What you will do:
In the entries below, find the line with "You are a computer-use agent. 1568x572" and the line with "The width and height of the screenshot is (1366, 768).". Print those two and everything between them exactly, and nothing else.

Records for the task:
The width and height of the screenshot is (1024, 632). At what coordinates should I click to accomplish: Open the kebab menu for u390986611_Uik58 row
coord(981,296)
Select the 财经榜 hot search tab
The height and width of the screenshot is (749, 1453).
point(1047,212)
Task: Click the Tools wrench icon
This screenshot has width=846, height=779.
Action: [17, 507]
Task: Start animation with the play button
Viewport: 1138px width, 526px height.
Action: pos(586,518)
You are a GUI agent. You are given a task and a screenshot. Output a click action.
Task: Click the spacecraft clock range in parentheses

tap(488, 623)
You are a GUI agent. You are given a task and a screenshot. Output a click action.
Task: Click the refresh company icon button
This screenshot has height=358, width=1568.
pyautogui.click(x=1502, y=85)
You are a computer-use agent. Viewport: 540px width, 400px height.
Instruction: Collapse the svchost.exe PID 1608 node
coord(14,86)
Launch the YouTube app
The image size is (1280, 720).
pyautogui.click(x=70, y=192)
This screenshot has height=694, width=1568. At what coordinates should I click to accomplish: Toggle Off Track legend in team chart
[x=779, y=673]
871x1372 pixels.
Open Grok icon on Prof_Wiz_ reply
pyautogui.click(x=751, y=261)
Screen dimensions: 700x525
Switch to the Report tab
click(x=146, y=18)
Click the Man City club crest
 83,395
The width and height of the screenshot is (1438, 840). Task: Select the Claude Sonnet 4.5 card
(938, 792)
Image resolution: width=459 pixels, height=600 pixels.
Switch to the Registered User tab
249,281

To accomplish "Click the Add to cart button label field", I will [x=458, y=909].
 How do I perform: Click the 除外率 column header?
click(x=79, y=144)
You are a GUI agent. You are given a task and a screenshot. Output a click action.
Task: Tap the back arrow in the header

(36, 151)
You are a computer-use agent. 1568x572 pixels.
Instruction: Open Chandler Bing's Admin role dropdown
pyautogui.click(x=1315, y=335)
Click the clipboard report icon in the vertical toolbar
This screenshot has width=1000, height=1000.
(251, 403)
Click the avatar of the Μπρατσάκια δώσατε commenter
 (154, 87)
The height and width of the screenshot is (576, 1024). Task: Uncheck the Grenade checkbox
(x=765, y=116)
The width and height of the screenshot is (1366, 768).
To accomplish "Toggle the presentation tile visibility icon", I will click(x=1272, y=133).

Solution to this task:
You are a computer-use agent. 1568x572 pixels.
Instruction: Open Chandler Bing's Admin role dropdown
pyautogui.click(x=1315, y=335)
Click the clipboard report icon in the vertical toolbar
This screenshot has width=1000, height=1000.
(251, 403)
Click the avatar of the Μπρατσάκια δώσατε commenter
 (154, 87)
The height and width of the screenshot is (576, 1024). Task: Uncheck the Grenade checkbox
(x=765, y=116)
The width and height of the screenshot is (1366, 768).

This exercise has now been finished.